After Everything
"One last toxic tango in the Portuguese sun."
I remember when the first After movie dropped in 2019. It felt like a fever dream born from the deepest, thirstiest corners of Wattpad—essentially a Harry Styles fanfiction with the serial numbers filed off. Fast forward to 2023, and we’ve reached After Everything, the fifth and supposedly final installment in a saga that has outstayed its welcome more than a roommate who "forgot" their rent for three months. I watched this while sitting on a sofa that has one spring poking into my left hip, and honestly, that mild physical discomfort was the perfect companion for Hardin Scott’s latest brooding session.
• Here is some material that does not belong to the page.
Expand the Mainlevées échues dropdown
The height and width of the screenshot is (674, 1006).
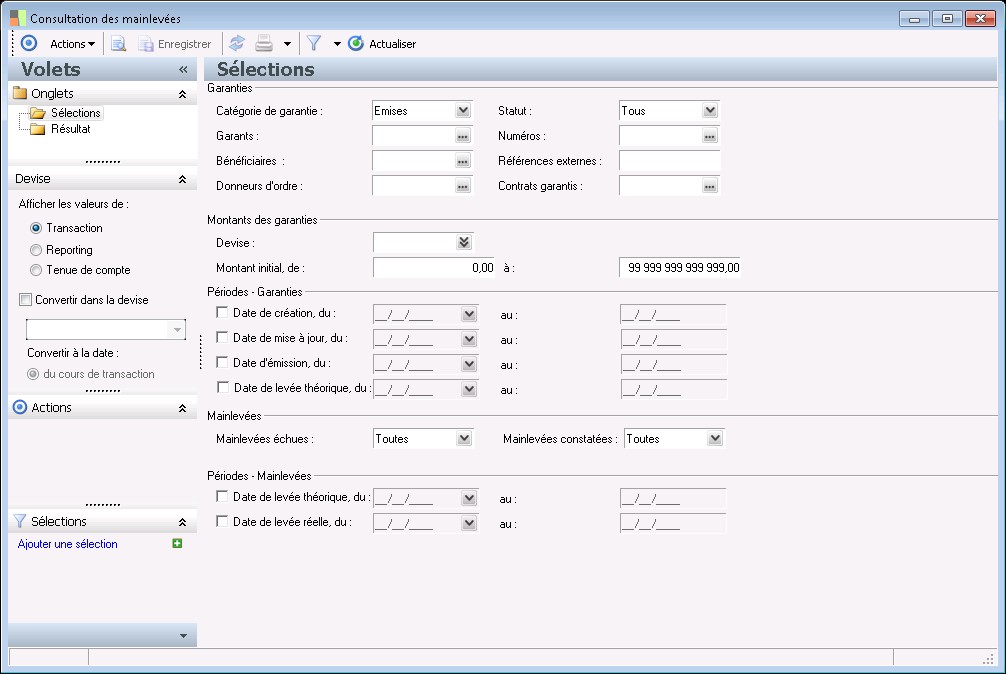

A Franchise Running on Fumes
In the current landscape of contemporary cinema, we talk a lot about "franchise fatigue." Usually, we’re complaining about superheroes or Jedi, but the After series represents a different kind of exhaustion: the mid-budget, streaming-era romance that refuses to end. Hero Fiennes Tiffin returns as Hardin, the man with more tattoos than personality traits, and this time he’s suffering from writer's block and a "Tessa-shaped hole" in his heart.
The weirdest thing about After Everything is that Josephine Langford, the other half of the "Hessa" engine, is barely in the movie. It’s a romance sequel where the leading lady is essentially a ghost in the machine. Instead of the toxic-but-magnetic chemistry that fueled the earlier films, we get Hardin moping around Lisbon. He’s there to apologize to Nathalie (Mimi Keene), a girl whose life he ruined years ago. It’s a redemption arc that feels less like growth and more like a mandatory checklist. Mimi Keene, who many of us know and love from Sex Education, does her absolute best with a script that treats her like a plot device to make Hardin look "complicated."
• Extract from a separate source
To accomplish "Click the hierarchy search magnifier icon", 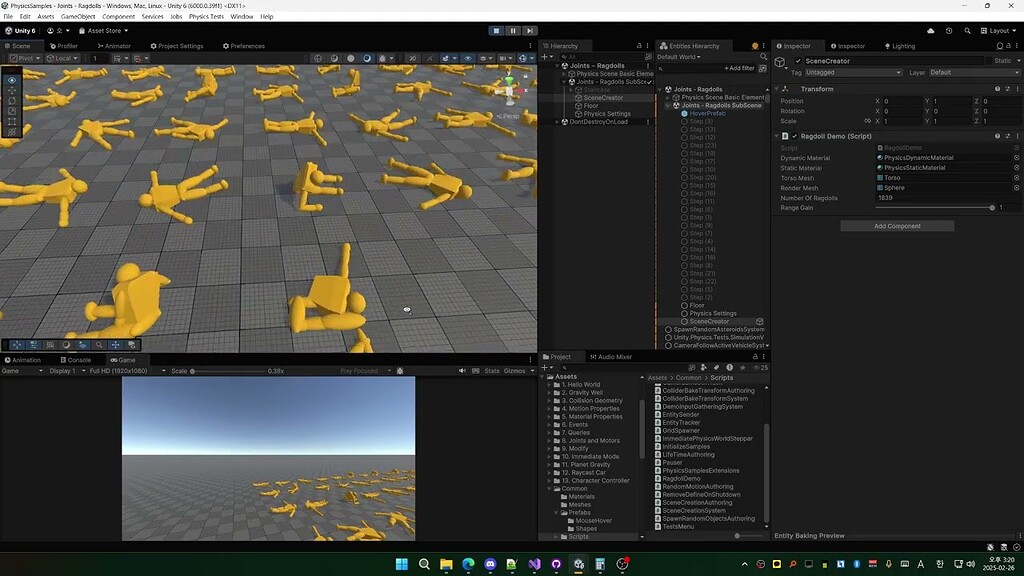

The Lisbon Filter and Narrative Bloat
Director Castille Landon—who also stepped in to write this chapter—clearly loves the scenery. Portugal looks gorgeous, drenched in that golden, late-summer light that makes everything look like a luxury travel ad. But the movie treats Lisbon like a giant Instagram filter meant to distract us from the fact that nothing is actually happening. Hardin walks. Hardin drinks. Hardin stares at a typewriter like it’s a personal enemy.
The dialogue often feels like it was generated by an AI that was fed nothing but Nicholas Sparks B-sides and Tumblr quotes from 2014. When Hardin isn't whispering about his pain, the film relies on a soundtrack of generic indie-pop to tell us how to feel. In this era of cinema, where we’ve seen brilliant, nuanced dramas about messy young adulthood, After Everything feels like a relic. It’s a drama where the conflict is solved by the sheer power of the protagonist being handsome, and that’s a hard sell in 2023.
Behind the Scenes and the Obscurity Factor
Interestingly, this fifth film wasn't even based on one of Anna Todd’s original novels. It was a surprise addition, announced by Hero Fiennes Tiffin (who also produced) as a way to "wrap things up." The budget sat at a modest $14 million, but it barely scraped back $10 million at the box office. That’s the reality of the post-pandemic streaming pivot; most of the audience for this franchise had already moved on to watching it on demand, leaving the theatrical release to wither.
There’s a bit of trivia that explains why the movie feels so disconnected from the rest of the series: it was filmed back-to-back with the fourth movie in Bulgaria and Portugal, likely to save costs while the iron was still lukewarm. You can feel the rush. The scenes with Stephen Moyer and Louise Lombard feel like they were squeezed in during a lunch break. It’s a "hidden" movie in the sense that unless you were a die-hard fan waiting for the VOD drop, it probably bypassed your radar entirely. It’s the kind of film that will live forever in the "Recommended for You" section of a streaming app, never quite finding the cultural footprint of its predecessors.
A Finale Without a Spark
The biggest issue I have—and I say this as someone who unironically enjoyed the messy chaos of the first two films—is the lack of emotional payoff. Drama lives and breathes on the "earn." If a character is going to change, I want to see the sweat. Hardin’s journey here feels unearned. He spends ninety minutes being a walking red flag with a British accent, and then we are expected to buy into a grand finale that feels tacked on like a post-script.
Hero Fiennes Tiffin is a capable actor, but he’s been playing "Hardin" for five years now, and you can see the fatigue in his eyes. He’s outgrown the leather jacket, both literally and figuratively. The film has the emotional depth of a puddle in a drought, and while that might work for a quick 5-minute distraction, it makes for a frustrating feature-length experience. For a series that started as a vibrant, if problematic, explosion of Gen Z romance, it ends with a quiet, confused whimper in a Portuguese hotel room.
Ultimately, After Everything is for the completionists only. It’s a movie that exists because the contracts were signed and the locations were booked, rather than because there was a burning story left to tell. If you’re a fan of the series, you’ll watch it for the closure, but don’t expect the sparks that made "Hessa" a thing in the first place. It’s a beautiful-looking postcard from a franchise that forgot to write a message on the back.